You could also use a custom weighting function by defining
double rank = avgScore * w(n);
where w(n) returns the weight value depending on the number of votes. You then define w(n) as you wish, for example like this:
double w(int n) {
// caution! ugly example code ahead...
// if you even want this approach, at least use a switch... :P
if (n > 100) {
return 10;
} else if (n > 50) {
return 8;
} else if (n > 40) {
return 6;
} else if (n > 20) {
return 3;
} else if (n > 10) {
return 2;
} else {
return 1;
}
}
If you want to use the idea in my other referenced answer (thanks!) of using a pessimistic lower bound on the average then I think some additional assumptions/parameters are going to need to be injected.

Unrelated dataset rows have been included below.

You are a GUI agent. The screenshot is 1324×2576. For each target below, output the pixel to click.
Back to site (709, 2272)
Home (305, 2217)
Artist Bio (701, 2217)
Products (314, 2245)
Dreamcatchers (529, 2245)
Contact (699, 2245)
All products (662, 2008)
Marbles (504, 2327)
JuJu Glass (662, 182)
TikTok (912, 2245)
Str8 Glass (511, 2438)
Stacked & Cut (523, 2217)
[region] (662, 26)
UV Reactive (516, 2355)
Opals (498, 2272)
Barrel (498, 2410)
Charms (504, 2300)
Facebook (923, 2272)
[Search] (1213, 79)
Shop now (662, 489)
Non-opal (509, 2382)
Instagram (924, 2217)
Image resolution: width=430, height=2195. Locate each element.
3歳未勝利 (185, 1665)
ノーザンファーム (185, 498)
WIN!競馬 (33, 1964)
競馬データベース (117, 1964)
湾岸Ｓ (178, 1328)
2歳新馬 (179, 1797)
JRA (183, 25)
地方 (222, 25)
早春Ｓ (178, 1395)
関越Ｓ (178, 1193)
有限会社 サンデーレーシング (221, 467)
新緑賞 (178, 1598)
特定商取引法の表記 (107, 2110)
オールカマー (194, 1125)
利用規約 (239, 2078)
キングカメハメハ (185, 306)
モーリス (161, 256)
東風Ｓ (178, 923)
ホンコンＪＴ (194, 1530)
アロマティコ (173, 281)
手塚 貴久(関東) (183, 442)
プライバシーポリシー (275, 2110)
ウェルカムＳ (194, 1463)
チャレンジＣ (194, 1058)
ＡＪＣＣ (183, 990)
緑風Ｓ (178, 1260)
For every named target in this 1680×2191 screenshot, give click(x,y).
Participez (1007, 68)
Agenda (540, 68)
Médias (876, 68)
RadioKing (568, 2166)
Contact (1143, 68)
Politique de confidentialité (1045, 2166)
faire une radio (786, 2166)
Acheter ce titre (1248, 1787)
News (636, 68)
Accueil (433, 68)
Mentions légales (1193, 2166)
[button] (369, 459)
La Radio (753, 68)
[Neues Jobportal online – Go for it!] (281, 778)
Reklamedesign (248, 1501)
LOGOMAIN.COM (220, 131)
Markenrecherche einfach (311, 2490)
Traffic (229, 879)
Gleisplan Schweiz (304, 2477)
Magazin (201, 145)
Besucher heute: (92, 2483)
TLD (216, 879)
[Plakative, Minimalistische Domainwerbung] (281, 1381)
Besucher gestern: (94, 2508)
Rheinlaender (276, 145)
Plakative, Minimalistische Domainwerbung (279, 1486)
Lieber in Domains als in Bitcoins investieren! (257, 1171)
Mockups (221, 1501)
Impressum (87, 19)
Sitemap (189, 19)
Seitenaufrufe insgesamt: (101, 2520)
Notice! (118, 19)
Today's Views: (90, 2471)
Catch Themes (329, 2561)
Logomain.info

To make sure I understand: With 10000 votes, every single one of which is "2", you're very sure the true average is 2. With 2 votes, each a "2", you're very unsure -- maybe some 0's and 1's will come in and bring down the average. But how to quantify that, I think is your question.
Here's an idea: Everyone starts with some "baggage": a single phantom vote of "1". The person with 2 true "2" votes will then have an average of (1+2+2)/3 = 1.67 where the person with 10000 true "2" votes will have an average of 1.9997. That alone may satisfy your criteria. Or to add the pessimistic lower bound idea, the person with 2 votes would have a pessimistic average score of 1.333 and the person with 10k votes would be 1.99948.
(To be absolutely sure you'll never have the problem of zero standard error, use two different phantom votes. Or perhaps use as many phantom votes as there are possible vote values, one vote with each value.)